■ **Supplied data**:
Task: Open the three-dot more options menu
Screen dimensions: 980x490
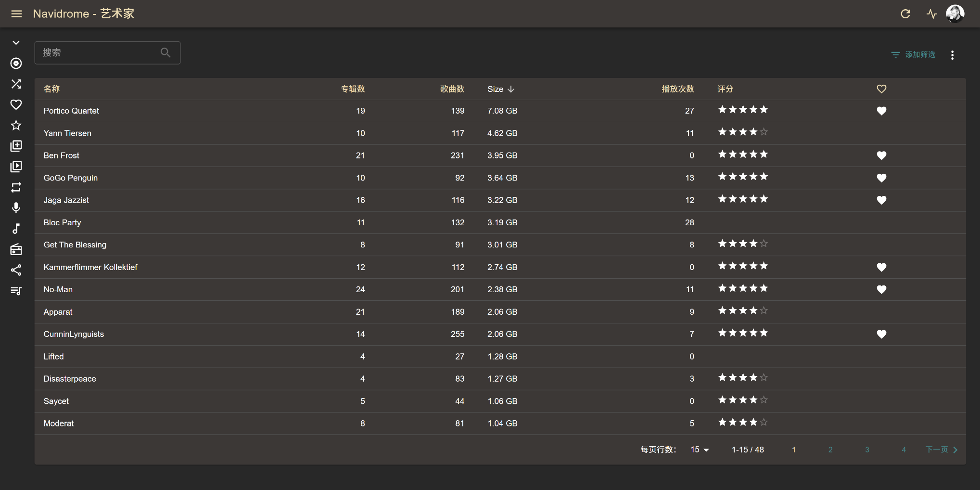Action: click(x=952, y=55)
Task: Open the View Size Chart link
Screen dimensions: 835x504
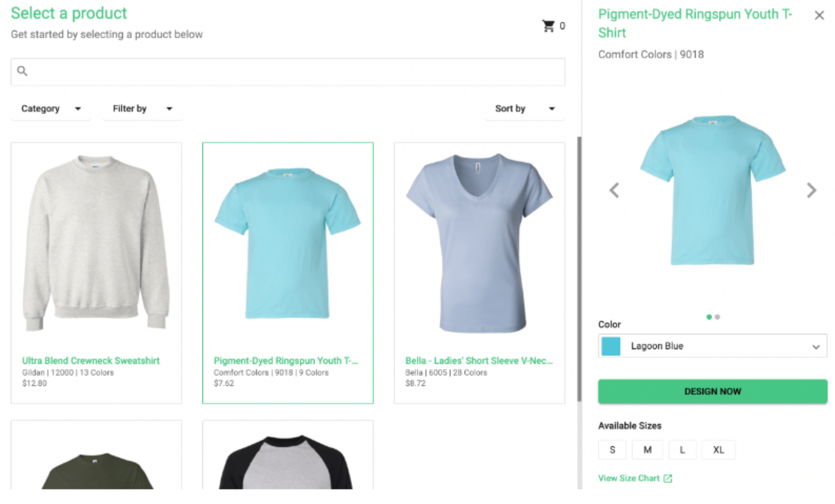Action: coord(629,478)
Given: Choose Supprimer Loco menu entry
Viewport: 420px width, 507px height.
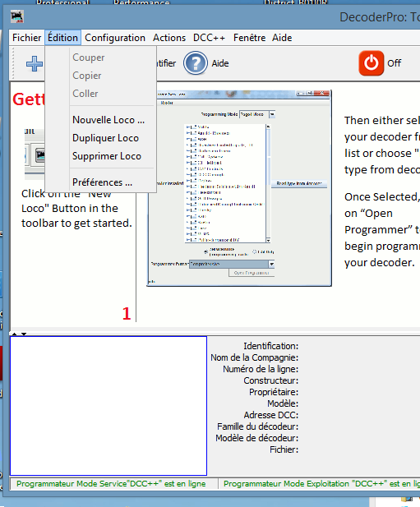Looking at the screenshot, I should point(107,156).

■ **Your instructions**:
Reproduce each entry above word for word. Pictures are not part of the copy.

■ **Written answer**:
Task: Open the three-dot more options menu
Screen dimensions: 980x490
Action: click(x=952, y=55)
Task: Open the View Size Chart link
Screen dimensions: 835x504
Action: coord(629,478)
Given: Choose Supprimer Loco menu entry
Viewport: 420px width, 507px height.
Looking at the screenshot, I should point(107,156).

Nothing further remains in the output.